## [RECORDS PROVIDED]
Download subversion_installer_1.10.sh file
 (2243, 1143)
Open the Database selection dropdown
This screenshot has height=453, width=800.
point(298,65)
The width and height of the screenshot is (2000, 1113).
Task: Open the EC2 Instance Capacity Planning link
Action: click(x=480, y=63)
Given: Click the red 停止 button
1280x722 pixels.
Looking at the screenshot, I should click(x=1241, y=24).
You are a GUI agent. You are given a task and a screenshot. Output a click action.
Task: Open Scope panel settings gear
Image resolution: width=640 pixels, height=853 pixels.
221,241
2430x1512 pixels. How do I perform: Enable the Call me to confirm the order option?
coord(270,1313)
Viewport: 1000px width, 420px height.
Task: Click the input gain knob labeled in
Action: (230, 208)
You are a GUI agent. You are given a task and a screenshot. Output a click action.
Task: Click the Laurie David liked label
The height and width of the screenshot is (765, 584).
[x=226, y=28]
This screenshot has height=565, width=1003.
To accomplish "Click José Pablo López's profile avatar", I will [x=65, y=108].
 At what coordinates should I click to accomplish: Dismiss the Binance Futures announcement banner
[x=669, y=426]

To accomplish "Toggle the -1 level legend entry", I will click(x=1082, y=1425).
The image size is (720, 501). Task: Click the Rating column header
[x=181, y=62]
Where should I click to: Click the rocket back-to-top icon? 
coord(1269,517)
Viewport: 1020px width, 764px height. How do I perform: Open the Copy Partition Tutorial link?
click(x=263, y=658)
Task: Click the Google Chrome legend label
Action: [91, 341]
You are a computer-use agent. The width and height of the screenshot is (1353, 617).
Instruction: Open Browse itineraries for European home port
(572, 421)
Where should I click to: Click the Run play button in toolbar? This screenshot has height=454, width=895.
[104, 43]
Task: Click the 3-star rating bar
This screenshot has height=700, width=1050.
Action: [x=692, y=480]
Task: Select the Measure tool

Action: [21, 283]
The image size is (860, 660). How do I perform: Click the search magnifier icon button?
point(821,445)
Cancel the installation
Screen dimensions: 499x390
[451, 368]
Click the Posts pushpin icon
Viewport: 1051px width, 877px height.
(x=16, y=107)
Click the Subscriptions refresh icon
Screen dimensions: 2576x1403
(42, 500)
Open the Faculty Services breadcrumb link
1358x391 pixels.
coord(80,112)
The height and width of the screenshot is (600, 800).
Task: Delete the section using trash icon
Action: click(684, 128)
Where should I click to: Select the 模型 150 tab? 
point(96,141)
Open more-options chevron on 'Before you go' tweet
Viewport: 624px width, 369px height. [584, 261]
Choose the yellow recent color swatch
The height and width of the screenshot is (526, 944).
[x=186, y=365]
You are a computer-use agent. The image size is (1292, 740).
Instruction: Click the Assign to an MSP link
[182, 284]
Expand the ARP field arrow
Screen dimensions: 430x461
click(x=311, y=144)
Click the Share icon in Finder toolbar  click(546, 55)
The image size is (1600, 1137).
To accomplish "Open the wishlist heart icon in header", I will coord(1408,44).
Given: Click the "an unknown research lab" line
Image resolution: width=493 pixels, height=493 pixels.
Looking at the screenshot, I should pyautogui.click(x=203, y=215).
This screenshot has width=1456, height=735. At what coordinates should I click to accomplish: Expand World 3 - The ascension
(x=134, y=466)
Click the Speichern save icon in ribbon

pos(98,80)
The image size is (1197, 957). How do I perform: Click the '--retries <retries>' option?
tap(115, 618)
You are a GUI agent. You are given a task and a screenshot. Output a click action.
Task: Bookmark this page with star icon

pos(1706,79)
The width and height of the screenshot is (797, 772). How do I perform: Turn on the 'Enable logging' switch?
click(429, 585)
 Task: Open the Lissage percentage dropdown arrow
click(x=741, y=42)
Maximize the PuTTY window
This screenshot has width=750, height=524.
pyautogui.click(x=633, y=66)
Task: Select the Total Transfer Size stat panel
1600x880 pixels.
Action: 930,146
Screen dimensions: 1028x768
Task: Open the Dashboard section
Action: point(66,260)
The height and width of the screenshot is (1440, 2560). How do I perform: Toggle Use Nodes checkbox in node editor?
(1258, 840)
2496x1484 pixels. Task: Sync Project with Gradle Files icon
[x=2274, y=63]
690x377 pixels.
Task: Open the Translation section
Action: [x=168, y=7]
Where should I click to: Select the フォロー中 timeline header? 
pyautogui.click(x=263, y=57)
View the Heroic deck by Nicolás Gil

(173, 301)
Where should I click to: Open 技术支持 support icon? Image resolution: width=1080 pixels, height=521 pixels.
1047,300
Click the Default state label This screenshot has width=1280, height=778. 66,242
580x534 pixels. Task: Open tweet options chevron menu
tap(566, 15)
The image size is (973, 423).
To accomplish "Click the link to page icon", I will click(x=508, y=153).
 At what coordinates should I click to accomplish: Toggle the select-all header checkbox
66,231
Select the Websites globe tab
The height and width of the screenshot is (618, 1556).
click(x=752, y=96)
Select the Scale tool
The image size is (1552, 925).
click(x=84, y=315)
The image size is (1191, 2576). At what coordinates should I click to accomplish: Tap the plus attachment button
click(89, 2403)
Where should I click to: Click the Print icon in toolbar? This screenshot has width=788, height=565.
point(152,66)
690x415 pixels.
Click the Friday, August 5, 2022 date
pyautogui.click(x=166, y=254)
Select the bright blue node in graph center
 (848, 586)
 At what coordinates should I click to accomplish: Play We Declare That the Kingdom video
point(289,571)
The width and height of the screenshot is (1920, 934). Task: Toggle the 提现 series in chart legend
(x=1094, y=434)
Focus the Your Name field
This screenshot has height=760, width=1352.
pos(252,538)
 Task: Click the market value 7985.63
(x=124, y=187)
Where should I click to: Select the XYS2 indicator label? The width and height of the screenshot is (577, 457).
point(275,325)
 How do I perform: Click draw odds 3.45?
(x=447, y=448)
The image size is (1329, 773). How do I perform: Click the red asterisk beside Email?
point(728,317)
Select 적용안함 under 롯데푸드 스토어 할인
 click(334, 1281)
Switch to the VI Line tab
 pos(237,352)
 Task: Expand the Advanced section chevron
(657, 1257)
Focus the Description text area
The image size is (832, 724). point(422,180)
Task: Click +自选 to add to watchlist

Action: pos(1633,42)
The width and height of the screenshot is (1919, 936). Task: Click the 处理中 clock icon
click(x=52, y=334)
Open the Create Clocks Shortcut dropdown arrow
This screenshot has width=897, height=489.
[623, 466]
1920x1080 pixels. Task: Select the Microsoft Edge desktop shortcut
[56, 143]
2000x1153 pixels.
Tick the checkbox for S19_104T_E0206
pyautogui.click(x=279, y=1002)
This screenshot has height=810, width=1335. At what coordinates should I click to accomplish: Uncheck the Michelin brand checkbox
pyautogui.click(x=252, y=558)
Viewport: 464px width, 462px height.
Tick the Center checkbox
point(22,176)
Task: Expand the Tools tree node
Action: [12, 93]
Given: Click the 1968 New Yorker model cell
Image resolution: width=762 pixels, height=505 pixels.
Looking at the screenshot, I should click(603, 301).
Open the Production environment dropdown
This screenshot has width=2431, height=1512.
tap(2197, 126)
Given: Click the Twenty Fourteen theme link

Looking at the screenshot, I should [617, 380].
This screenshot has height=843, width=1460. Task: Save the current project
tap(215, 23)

## [WHAT YOU HAVE TO DO]
Rewrite all the rows above, putting "How can I carry out" wherever "How do I perform" occurs and leaving everything else unchanged.

## [WRITTEN SOLUTION]
Download subversion_installer_1.10.sh file
 (2243, 1143)
Open the Database selection dropdown
This screenshot has height=453, width=800.
point(298,65)
The width and height of the screenshot is (2000, 1113).
Task: Open the EC2 Instance Capacity Planning link
Action: click(x=480, y=63)
Given: Click the red 停止 button
1280x722 pixels.
Looking at the screenshot, I should click(x=1241, y=24).
You are a GUI agent. You are given a task and a screenshot. Output a click action.
Task: Open Scope panel settings gear
Image resolution: width=640 pixels, height=853 pixels.
221,241
2430x1512 pixels. How can I carry out: Enable the Call me to confirm the order option?
coord(270,1313)
Viewport: 1000px width, 420px height.
Task: Click the input gain knob labeled in
Action: (230, 208)
You are a GUI agent. You are given a task and a screenshot. Output a click action.
Task: Click the Laurie David liked label
The height and width of the screenshot is (765, 584).
[x=226, y=28]
This screenshot has height=565, width=1003.
To accomplish "Click José Pablo López's profile avatar", I will [x=65, y=108].
 At what coordinates should I click to accomplish: Dismiss the Binance Futures announcement banner
[x=669, y=426]

To accomplish "Toggle the -1 level legend entry", I will click(x=1082, y=1425).
The image size is (720, 501). Task: Click the Rating column header
[x=181, y=62]
Where should I click to: Click the rocket back-to-top icon? 
coord(1269,517)
Viewport: 1020px width, 764px height. How can I carry out: Open the Copy Partition Tutorial link?
click(x=263, y=658)
Task: Click the Google Chrome legend label
Action: [91, 341]
You are a computer-use agent. The width and height of the screenshot is (1353, 617).
Instruction: Open Browse itineraries for European home port
(572, 421)
Where should I click to: Click the Run play button in toolbar? This screenshot has height=454, width=895.
[104, 43]
Task: Click the 3-star rating bar
This screenshot has height=700, width=1050.
Action: [x=692, y=480]
Task: Select the Measure tool

Action: [21, 283]
The image size is (860, 660). How can I carry out: Click the search magnifier icon button?
point(821,445)
Cancel the installation
Screen dimensions: 499x390
[451, 368]
Click the Posts pushpin icon
Viewport: 1051px width, 877px height.
(x=16, y=107)
Click the Subscriptions refresh icon
Screen dimensions: 2576x1403
(42, 500)
Open the Faculty Services breadcrumb link
1358x391 pixels.
coord(80,112)
The height and width of the screenshot is (600, 800).
Task: Delete the section using trash icon
Action: click(684, 128)
Where should I click to: Select the 模型 150 tab? 
point(96,141)
Open more-options chevron on 'Before you go' tweet
Viewport: 624px width, 369px height. [584, 261]
Choose the yellow recent color swatch
The height and width of the screenshot is (526, 944).
[x=186, y=365]
You are a computer-use agent. The image size is (1292, 740).
Instruction: Click the Assign to an MSP link
[182, 284]
Expand the ARP field arrow
Screen dimensions: 430x461
click(x=311, y=144)
Click the Share icon in Finder toolbar  click(546, 55)
The image size is (1600, 1137).
To accomplish "Open the wishlist heart icon in header", I will coord(1408,44).
Given: Click the "an unknown research lab" line
Image resolution: width=493 pixels, height=493 pixels.
Looking at the screenshot, I should pyautogui.click(x=203, y=215).
This screenshot has width=1456, height=735. At what coordinates should I click to accomplish: Expand World 3 - The ascension
(x=134, y=466)
Click the Speichern save icon in ribbon

pos(98,80)
The image size is (1197, 957). How can I carry out: Click the '--retries <retries>' option?
tap(115, 618)
You are a GUI agent. You are given a task and a screenshot. Output a click action.
Task: Bookmark this page with star icon

pos(1706,79)
The width and height of the screenshot is (797, 772). How can I carry out: Turn on the 'Enable logging' switch?
click(429, 585)
 Task: Open the Lissage percentage dropdown arrow
click(x=741, y=42)
Maximize the PuTTY window
This screenshot has width=750, height=524.
pyautogui.click(x=633, y=66)
Task: Select the Total Transfer Size stat panel
1600x880 pixels.
Action: 930,146
Screen dimensions: 1028x768
Task: Open the Dashboard section
Action: point(66,260)
The height and width of the screenshot is (1440, 2560). How can I carry out: Toggle Use Nodes checkbox in node editor?
(1258, 840)
2496x1484 pixels. Task: Sync Project with Gradle Files icon
[x=2274, y=63]
690x377 pixels.
Task: Open the Translation section
Action: [x=168, y=7]
Where should I click to: Select the フォロー中 timeline header? 
pyautogui.click(x=263, y=57)
View the Heroic deck by Nicolás Gil

(173, 301)
Where should I click to: Open 技术支持 support icon? Image resolution: width=1080 pixels, height=521 pixels.
1047,300
Click the Default state label This screenshot has width=1280, height=778. 66,242
580x534 pixels. Task: Open tweet options chevron menu
tap(566, 15)
The image size is (973, 423).
To accomplish "Click the link to page icon", I will click(x=508, y=153).
 At what coordinates should I click to accomplish: Toggle the select-all header checkbox
66,231
Select the Websites globe tab
The height and width of the screenshot is (618, 1556).
click(x=752, y=96)
Select the Scale tool
The image size is (1552, 925).
click(x=84, y=315)
The image size is (1191, 2576). At what coordinates should I click to accomplish: Tap the plus attachment button
click(89, 2403)
Where should I click to: Click the Print icon in toolbar? This screenshot has width=788, height=565.
point(152,66)
690x415 pixels.
Click the Friday, August 5, 2022 date
pyautogui.click(x=166, y=254)
Select the bright blue node in graph center
 (848, 586)
 At what coordinates should I click to accomplish: Play We Declare That the Kingdom video
point(289,571)
The width and height of the screenshot is (1920, 934). Task: Toggle the 提现 series in chart legend
(x=1094, y=434)
Focus the Your Name field
This screenshot has height=760, width=1352.
pos(252,538)
 Task: Click the market value 7985.63
(x=124, y=187)
Where should I click to: Select the XYS2 indicator label? The width and height of the screenshot is (577, 457).
point(275,325)
 How can I carry out: Click draw odds 3.45?
(x=447, y=448)
The image size is (1329, 773). How can I carry out: Click the red asterisk beside Email?
point(728,317)
Select 적용안함 under 롯데푸드 스토어 할인
 click(334, 1281)
Switch to the VI Line tab
 pos(237,352)
 Task: Expand the Advanced section chevron
(657, 1257)
Focus the Description text area
The image size is (832, 724). point(422,180)
Task: Click +自选 to add to watchlist

Action: pos(1633,42)
The width and height of the screenshot is (1919, 936). Task: Click the 处理中 clock icon
click(x=52, y=334)
Open the Create Clocks Shortcut dropdown arrow
This screenshot has width=897, height=489.
[623, 466]
1920x1080 pixels. Task: Select the Microsoft Edge desktop shortcut
[56, 143]
2000x1153 pixels.
Tick the checkbox for S19_104T_E0206
pyautogui.click(x=279, y=1002)
This screenshot has height=810, width=1335. At what coordinates should I click to accomplish: Uncheck the Michelin brand checkbox
pyautogui.click(x=252, y=558)
Viewport: 464px width, 462px height.
Tick the Center checkbox
point(22,176)
Task: Expand the Tools tree node
Action: [12, 93]
Given: Click the 1968 New Yorker model cell
Image resolution: width=762 pixels, height=505 pixels.
Looking at the screenshot, I should click(603, 301).
Open the Production environment dropdown
This screenshot has width=2431, height=1512.
tap(2197, 126)
Given: Click the Twenty Fourteen theme link

Looking at the screenshot, I should [617, 380].
This screenshot has height=843, width=1460. Task: Save the current project
tap(215, 23)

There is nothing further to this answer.